▶ [WHAT THE TASK REQUIRES]
Look below for the lines from the one with "The height and width of the screenshot is (1287, 2040)." to the one with "720x1640 pixels.", and copy exactly those lines, both ends included.

▶ [RECORDS FOR THIS EXERCISE]
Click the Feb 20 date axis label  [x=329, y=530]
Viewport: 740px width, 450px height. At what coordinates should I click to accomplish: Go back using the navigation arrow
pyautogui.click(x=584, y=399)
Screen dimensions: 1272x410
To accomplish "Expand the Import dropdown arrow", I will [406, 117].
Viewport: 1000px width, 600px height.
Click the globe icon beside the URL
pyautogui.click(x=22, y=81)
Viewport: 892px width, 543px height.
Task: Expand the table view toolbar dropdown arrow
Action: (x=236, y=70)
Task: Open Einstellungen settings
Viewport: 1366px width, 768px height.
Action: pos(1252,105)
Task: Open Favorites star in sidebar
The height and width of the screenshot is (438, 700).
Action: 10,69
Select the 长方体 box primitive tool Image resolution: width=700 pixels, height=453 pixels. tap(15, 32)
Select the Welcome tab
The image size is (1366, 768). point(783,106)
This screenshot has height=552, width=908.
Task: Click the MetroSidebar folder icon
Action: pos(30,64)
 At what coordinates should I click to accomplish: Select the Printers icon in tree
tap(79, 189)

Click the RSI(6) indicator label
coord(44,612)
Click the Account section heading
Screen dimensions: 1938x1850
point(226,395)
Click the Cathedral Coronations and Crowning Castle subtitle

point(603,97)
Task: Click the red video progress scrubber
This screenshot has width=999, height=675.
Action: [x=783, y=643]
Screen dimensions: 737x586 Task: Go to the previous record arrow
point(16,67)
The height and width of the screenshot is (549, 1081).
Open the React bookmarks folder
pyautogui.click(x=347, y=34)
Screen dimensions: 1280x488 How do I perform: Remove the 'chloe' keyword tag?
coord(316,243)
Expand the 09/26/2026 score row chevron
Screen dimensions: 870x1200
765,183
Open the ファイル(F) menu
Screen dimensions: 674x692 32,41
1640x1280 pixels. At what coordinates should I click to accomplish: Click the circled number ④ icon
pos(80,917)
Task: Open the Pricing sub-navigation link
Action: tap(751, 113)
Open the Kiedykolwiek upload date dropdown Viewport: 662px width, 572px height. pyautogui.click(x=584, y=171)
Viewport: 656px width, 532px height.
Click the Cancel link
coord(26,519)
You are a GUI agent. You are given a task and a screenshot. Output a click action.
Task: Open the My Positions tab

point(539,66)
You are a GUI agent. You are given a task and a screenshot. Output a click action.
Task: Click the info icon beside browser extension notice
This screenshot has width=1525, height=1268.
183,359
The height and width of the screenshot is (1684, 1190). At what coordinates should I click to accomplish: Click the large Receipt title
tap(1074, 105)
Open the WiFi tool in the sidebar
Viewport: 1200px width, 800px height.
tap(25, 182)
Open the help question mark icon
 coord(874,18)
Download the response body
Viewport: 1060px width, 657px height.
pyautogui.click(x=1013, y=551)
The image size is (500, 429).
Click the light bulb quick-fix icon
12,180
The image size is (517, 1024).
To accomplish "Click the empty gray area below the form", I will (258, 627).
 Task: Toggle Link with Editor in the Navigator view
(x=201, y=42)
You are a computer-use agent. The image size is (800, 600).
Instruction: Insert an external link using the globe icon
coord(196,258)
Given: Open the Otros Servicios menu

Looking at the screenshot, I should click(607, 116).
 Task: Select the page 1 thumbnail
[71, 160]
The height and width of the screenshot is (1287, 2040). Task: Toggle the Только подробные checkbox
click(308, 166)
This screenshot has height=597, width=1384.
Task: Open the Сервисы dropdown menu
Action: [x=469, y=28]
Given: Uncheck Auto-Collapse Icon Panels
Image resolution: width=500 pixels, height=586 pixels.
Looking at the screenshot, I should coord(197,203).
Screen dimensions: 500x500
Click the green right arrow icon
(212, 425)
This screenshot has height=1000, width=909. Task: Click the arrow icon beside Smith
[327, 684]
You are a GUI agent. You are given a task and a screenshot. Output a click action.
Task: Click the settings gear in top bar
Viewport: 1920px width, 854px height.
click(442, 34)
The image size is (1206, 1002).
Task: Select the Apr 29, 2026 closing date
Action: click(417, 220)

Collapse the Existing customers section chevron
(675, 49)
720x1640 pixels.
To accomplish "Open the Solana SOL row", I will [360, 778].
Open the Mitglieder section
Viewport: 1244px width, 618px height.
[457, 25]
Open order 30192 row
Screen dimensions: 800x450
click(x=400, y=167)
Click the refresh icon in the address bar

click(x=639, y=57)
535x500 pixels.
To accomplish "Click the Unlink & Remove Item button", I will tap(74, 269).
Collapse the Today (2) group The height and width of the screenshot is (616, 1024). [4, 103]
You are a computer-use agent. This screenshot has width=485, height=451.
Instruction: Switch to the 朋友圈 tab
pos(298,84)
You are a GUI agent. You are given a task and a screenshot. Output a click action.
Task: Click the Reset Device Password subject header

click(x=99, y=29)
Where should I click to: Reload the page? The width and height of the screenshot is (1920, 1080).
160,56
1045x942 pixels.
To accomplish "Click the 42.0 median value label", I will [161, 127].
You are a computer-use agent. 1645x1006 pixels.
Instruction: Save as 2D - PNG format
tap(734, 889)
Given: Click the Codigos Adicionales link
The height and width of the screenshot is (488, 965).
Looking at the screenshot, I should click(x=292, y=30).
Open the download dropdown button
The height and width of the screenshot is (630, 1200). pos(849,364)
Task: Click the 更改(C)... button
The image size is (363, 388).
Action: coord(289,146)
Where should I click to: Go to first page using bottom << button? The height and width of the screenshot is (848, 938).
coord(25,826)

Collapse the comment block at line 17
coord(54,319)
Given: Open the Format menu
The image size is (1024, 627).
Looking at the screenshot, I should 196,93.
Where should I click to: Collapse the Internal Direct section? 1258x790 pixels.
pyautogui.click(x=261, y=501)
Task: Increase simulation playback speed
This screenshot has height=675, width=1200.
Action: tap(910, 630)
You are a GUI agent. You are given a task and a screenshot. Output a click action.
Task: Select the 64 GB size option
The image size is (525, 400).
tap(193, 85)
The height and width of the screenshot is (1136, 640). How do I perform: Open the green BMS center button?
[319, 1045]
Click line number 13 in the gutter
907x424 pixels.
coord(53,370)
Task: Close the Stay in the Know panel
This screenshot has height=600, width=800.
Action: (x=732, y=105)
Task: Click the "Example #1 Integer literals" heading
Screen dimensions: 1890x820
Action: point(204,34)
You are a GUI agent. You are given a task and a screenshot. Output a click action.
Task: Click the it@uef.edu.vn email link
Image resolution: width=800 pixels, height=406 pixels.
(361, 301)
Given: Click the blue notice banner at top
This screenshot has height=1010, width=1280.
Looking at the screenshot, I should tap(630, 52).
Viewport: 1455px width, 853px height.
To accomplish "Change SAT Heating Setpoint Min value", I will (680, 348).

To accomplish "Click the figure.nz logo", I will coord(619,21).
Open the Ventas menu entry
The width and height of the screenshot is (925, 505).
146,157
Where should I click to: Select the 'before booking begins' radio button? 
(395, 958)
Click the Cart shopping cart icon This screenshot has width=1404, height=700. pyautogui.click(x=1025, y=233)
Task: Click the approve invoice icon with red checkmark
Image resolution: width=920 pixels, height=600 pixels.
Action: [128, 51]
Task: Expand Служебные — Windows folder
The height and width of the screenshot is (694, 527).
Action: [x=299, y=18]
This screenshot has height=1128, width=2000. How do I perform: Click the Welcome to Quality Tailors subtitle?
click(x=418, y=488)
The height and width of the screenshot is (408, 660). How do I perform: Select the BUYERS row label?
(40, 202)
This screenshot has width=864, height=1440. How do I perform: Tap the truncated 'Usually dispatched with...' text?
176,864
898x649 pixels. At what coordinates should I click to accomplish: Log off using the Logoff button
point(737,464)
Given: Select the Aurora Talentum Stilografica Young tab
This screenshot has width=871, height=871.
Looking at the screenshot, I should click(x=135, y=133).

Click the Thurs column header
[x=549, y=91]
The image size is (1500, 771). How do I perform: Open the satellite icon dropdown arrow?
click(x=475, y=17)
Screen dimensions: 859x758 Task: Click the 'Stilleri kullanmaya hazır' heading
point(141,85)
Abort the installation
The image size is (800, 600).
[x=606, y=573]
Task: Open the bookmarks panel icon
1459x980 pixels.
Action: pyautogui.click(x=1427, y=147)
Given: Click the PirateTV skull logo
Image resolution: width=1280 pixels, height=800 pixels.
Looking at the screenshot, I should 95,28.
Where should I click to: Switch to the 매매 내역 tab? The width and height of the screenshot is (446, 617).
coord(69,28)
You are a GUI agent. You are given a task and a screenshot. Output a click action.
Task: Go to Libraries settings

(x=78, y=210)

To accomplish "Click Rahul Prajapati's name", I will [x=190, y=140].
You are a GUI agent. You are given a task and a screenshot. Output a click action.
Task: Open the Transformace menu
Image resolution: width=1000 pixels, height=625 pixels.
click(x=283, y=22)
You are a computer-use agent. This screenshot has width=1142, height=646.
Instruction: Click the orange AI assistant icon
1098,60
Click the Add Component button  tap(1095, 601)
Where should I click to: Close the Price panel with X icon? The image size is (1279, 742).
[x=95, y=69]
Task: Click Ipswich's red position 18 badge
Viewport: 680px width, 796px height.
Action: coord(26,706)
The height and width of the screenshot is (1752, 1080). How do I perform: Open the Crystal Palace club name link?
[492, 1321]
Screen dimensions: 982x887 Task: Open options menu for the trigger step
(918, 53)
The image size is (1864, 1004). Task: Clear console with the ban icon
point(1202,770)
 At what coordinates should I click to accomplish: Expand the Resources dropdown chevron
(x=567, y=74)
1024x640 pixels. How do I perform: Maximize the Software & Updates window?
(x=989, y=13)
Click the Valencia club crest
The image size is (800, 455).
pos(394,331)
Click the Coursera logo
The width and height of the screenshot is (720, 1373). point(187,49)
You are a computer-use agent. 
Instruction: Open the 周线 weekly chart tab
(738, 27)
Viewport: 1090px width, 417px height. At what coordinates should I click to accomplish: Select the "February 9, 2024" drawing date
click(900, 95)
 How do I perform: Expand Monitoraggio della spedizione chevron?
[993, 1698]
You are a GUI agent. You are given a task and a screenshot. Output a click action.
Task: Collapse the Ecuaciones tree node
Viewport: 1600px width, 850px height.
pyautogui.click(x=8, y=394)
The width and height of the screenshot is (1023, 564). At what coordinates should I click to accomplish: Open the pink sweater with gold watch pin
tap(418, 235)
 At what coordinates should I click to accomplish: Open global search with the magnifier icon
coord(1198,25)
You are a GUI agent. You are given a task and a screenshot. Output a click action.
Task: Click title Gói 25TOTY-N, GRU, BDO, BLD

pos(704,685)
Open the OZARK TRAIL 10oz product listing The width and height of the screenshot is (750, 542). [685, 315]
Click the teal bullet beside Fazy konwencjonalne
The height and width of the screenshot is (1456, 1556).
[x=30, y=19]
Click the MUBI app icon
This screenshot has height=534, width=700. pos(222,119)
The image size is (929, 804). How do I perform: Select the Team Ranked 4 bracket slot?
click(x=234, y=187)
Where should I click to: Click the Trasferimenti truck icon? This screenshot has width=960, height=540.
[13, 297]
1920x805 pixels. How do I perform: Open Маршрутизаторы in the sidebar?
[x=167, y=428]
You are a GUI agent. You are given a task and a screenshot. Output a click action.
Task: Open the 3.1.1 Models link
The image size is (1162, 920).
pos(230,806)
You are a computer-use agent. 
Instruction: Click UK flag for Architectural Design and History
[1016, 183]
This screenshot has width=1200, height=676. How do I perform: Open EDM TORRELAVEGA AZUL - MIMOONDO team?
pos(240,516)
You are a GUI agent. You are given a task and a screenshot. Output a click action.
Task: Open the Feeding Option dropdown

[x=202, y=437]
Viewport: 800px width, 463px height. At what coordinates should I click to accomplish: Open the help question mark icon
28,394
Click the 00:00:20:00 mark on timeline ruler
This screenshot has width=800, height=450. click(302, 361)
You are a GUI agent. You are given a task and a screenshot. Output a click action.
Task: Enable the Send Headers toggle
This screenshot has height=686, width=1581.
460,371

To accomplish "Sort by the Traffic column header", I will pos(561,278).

▶ [ANSWER SECTION]
The height and width of the screenshot is (1287, 2040). Task: Toggle the Только подробные checkbox
click(308, 166)
This screenshot has height=597, width=1384.
Task: Open the Сервисы dropdown menu
Action: [x=469, y=28]
Given: Uncheck Auto-Collapse Icon Panels
Image resolution: width=500 pixels, height=586 pixels.
Looking at the screenshot, I should coord(197,203).
Screen dimensions: 500x500
Click the green right arrow icon
(212, 425)
This screenshot has height=1000, width=909. Task: Click the arrow icon beside Smith
[327, 684]
You are a GUI agent. You are given a task and a screenshot. Output a click action.
Task: Click the settings gear in top bar
Viewport: 1920px width, 854px height.
click(442, 34)
The image size is (1206, 1002).
Task: Select the Apr 29, 2026 closing date
Action: click(417, 220)

Collapse the Existing customers section chevron
(675, 49)
720x1640 pixels.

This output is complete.